The original team members who exploited QCLs at Bell Labs. From the left: Alfred Y. Cho, Federico Capasso, Jérôme Faist, Debbie Sivco, Carlo Sirtori and Al Hutchinson. Credit: Departement Physik/ETHZ

The researchers at Bell Labs initially thought that using an optical pumping scheme would be the easiest way to realize laser action between the electronic states of a quantum well. However, they met with almost complete failure over the two years they followed this strategy. The turning point came when they adopted an electron injection scheme that used a tunnelling current to resonantly inject electrons from a reservoir into the upper state of the laser transition. They designed an active region for electroluminescence and, in August 1993, obtained clear spectra with a narrow peak centred at a wavelength near 5 μm, which was evidence of population inversion. Capasso nostalgically recalls the first occurrence of lasing in a QCL, “On January 14, 1994, a Friday night, I was getting ready to go to the Metropolitan Opera in New York when I got a phone call from Jérôme Faist — 'Federico, it lases!'”

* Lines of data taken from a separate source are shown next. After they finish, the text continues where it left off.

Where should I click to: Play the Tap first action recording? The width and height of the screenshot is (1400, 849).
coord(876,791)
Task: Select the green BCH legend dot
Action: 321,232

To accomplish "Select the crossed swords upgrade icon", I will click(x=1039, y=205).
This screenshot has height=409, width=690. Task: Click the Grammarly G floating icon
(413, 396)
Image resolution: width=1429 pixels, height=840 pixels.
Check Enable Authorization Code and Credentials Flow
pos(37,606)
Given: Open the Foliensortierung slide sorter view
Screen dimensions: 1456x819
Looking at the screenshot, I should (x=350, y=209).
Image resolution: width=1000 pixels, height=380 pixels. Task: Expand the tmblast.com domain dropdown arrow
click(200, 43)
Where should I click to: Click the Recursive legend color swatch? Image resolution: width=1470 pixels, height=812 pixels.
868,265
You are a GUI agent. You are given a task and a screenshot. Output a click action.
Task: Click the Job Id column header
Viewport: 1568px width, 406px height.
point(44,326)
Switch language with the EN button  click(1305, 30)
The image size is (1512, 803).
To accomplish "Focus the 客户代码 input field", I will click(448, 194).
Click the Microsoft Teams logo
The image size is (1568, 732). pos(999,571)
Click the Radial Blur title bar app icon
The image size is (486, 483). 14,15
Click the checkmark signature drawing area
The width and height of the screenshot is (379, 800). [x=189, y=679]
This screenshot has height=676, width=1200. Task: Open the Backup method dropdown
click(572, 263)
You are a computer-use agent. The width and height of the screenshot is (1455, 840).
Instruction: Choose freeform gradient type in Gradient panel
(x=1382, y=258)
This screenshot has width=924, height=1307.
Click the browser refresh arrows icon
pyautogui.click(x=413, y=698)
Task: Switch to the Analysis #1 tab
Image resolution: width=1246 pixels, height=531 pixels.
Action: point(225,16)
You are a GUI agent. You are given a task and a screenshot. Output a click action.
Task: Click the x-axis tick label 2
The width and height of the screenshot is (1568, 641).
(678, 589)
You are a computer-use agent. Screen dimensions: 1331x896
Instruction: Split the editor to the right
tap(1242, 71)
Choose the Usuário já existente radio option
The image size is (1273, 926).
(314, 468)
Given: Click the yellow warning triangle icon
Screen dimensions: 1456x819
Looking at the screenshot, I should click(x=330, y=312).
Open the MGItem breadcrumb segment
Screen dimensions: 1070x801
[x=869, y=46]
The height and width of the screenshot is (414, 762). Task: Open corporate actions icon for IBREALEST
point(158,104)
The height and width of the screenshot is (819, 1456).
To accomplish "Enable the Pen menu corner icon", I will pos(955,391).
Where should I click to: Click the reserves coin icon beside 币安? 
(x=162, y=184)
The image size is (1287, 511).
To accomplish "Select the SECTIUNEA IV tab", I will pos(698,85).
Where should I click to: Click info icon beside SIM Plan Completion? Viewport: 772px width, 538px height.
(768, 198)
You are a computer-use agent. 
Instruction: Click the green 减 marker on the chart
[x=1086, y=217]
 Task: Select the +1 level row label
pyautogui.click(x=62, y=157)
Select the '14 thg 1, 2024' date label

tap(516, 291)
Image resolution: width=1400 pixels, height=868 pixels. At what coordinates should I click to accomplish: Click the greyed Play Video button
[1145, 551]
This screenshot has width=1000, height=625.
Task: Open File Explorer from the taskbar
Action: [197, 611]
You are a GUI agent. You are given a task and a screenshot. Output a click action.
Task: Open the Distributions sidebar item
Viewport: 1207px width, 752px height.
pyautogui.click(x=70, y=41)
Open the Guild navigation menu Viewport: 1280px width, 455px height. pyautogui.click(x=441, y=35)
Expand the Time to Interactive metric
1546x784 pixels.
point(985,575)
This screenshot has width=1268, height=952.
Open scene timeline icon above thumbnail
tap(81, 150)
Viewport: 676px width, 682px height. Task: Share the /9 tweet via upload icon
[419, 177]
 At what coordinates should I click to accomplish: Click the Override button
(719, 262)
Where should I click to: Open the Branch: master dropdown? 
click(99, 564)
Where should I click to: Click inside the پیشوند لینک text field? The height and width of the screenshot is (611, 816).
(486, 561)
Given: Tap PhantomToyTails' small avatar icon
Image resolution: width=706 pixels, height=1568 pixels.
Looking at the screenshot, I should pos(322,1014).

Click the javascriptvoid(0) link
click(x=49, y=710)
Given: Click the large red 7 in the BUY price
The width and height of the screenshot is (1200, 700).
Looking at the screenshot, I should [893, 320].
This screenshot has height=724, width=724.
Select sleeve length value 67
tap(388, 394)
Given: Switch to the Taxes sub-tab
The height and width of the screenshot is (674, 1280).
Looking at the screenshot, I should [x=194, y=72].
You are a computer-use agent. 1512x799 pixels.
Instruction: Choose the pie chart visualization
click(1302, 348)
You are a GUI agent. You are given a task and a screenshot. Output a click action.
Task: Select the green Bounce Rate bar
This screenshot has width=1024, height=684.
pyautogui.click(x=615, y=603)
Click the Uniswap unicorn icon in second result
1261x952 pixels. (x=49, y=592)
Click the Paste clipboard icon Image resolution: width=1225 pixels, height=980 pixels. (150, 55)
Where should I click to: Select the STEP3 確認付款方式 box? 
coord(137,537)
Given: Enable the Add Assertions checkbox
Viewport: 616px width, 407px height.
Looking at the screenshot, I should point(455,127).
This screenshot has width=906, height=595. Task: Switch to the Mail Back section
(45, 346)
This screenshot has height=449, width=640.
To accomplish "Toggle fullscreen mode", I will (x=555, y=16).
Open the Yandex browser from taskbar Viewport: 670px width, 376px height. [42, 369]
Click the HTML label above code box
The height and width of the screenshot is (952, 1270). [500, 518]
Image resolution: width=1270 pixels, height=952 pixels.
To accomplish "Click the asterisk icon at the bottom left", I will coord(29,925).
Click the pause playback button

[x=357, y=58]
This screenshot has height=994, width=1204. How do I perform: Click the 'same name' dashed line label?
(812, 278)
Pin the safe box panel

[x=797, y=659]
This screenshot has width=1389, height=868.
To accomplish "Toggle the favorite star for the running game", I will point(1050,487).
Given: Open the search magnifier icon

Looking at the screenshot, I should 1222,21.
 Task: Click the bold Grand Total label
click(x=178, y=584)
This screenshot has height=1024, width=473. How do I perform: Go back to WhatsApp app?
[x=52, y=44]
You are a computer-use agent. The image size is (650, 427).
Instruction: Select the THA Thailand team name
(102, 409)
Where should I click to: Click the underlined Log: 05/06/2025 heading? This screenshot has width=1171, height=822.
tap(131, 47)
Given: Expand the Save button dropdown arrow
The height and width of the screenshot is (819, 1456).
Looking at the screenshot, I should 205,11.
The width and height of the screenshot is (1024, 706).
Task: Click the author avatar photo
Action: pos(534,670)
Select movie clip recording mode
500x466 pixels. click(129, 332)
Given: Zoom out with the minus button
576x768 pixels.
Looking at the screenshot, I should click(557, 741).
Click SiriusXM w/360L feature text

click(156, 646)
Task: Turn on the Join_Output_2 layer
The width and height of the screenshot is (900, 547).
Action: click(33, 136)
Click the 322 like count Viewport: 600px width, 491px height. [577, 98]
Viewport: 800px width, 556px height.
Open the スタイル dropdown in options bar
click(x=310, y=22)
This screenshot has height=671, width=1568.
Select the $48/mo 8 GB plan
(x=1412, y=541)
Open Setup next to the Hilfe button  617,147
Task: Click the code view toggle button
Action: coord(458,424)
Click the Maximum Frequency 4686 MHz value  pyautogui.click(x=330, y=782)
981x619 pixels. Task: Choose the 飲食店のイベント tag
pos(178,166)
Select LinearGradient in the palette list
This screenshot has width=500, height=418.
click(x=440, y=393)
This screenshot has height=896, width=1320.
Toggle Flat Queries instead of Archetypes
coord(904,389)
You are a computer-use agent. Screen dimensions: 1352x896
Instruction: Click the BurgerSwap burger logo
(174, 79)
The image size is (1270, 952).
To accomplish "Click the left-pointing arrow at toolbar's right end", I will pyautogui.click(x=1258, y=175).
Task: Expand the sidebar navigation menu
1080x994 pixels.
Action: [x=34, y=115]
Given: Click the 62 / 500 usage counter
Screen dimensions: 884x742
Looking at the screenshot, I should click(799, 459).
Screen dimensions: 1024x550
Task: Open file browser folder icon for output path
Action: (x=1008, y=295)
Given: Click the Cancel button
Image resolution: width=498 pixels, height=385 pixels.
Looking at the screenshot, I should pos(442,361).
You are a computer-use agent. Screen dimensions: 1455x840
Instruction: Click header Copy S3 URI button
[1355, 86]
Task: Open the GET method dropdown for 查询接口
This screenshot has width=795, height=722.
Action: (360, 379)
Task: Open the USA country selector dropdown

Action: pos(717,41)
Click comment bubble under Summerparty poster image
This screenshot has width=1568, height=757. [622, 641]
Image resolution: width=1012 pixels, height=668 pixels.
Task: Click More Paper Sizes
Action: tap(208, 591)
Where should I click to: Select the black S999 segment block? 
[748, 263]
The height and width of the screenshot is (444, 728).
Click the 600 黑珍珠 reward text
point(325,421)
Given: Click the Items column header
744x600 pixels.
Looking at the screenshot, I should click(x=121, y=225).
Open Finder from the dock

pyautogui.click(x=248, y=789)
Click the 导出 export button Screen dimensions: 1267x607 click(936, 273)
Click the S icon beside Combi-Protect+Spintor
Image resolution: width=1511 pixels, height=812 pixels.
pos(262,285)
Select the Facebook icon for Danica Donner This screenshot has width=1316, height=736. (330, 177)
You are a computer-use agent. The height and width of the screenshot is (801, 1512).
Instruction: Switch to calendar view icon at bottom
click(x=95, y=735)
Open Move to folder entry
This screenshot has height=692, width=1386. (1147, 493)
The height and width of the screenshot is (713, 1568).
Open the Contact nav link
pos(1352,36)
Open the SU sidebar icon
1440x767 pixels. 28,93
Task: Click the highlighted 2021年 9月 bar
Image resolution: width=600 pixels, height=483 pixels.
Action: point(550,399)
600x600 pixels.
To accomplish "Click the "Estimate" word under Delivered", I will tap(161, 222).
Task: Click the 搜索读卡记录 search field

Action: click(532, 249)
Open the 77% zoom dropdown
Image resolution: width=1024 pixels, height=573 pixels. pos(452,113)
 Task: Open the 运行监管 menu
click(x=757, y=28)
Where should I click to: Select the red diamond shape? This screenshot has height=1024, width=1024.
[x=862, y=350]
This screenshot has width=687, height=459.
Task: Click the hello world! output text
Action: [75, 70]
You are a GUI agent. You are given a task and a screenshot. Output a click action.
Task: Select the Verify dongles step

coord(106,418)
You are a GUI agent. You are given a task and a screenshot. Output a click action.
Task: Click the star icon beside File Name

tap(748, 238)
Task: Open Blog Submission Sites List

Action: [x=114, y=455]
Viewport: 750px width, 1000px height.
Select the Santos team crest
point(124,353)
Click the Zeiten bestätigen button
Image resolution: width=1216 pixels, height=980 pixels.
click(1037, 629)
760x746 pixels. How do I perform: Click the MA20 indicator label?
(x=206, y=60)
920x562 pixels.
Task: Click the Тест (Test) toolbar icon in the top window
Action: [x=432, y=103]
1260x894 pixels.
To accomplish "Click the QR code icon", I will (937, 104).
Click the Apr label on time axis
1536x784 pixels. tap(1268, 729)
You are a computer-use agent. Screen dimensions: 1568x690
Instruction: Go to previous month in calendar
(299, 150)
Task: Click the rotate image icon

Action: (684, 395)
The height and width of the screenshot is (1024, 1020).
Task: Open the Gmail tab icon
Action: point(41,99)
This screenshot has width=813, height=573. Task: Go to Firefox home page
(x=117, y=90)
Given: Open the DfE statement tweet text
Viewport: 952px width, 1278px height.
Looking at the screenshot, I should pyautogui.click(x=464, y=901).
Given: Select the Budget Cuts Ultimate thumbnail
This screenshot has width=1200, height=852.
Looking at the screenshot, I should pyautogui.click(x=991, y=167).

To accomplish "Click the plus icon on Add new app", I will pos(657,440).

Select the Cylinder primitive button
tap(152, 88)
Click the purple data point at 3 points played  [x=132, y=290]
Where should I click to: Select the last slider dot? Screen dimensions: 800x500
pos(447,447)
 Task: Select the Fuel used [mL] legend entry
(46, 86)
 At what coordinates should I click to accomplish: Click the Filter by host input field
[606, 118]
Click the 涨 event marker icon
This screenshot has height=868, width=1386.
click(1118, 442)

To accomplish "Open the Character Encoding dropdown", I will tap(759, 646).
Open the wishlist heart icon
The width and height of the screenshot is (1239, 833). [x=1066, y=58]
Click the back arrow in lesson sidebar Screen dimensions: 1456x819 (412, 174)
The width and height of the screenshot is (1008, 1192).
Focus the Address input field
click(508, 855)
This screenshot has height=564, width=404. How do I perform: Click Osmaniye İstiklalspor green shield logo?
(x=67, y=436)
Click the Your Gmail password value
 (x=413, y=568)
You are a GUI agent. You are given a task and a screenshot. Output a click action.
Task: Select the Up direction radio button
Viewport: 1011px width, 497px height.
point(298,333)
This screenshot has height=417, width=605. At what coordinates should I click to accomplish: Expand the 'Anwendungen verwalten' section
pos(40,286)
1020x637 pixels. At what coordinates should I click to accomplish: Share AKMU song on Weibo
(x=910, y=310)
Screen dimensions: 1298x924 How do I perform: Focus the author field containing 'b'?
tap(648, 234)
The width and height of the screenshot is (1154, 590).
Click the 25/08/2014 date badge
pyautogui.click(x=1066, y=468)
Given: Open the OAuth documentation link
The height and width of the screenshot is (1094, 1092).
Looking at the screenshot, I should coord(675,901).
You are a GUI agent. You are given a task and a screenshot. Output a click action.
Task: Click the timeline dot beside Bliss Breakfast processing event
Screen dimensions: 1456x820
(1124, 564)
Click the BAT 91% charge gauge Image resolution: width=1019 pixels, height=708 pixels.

Over just a few years, the team achieved room-temperature, pulsed operation, produced single-mode QCLs based on distributed feedback, and extended the operation wavelength from 3.4 μm to about 20 μm. The impact of QCLs was immediate and very strong in the mid- and far-infrared community.

“Just few years after the birth of QCLs, the technology of low-gap laser diodes was supplanted by this new type of unipolar device, particularly for wavelengths longer than 4 μm”, Carlo Sirtori, now a professor at Université Paris-Diderot, commented.

Faist added, “QCLs have moved from a lab curiosity to the marketplace, where they are attracting the interest of major industrial players.” The wavelength range now spans an incredible two decades of frequency (2.6–250 μm). Very large output powers have been achieved, as well as narrow linewidths with a very high spectral purity. Furthermore, QCLs can support very wide tuning ranges as well as frequency comb operation.

As convenient sources of mid- and far-infrared light, QCLs are extremely useful for spectroscopic applications, such as chemical sensing. Robert Curl, Nobel Laureate in Chemistry in 1996 and one of the most active users of QCLs, states, “In the short space of 15 years since their first demonstration, quantum cascade lasers have become the most useful sources of tunable mid-infrared laser radiation” (Curl, R. F. et al. Chem. Phys. Lett. 487, 1–18; 2010).

Although it still remains to be fully explored, another interesting application is QCL-based sensors for the 'Internet of things'. Capasso explained, “the Internet of things will integrate sensor networks, thus providing unprecedented functionalities in terms of real-time, adaptive monitoring and data processing in many areas, including sensing and imaging.” He envisions that mid-infrared QCL systems, including mid-infrared photonic integrated circuits with on-chip active and passive components, will have a major impact in these areas.

Going forward, what is the next great challenge for QCLs? Is it possible to achieve 1 mW or more of pulsed optical power in a terahertz QCL at room temperature? Can the emission wavelength of continuous-wave, room-temperature QCLs be extended to the short-wavelength range 3–3.5 μm?

Perhaps some of these questions will be answered at the International Quantum Cascade Laser School and Workshop, which will be held in Italy over September 7–12 (http://www.iqclsw2014.cnr.it/). The leading experts of QCLs will celebrate the 20th anniversary of QCLs by addressing fundamental physics and novel phenomena as well as new outstanding scientific, technological and application developments of QCLs from the mid- to far-infrared spectral region.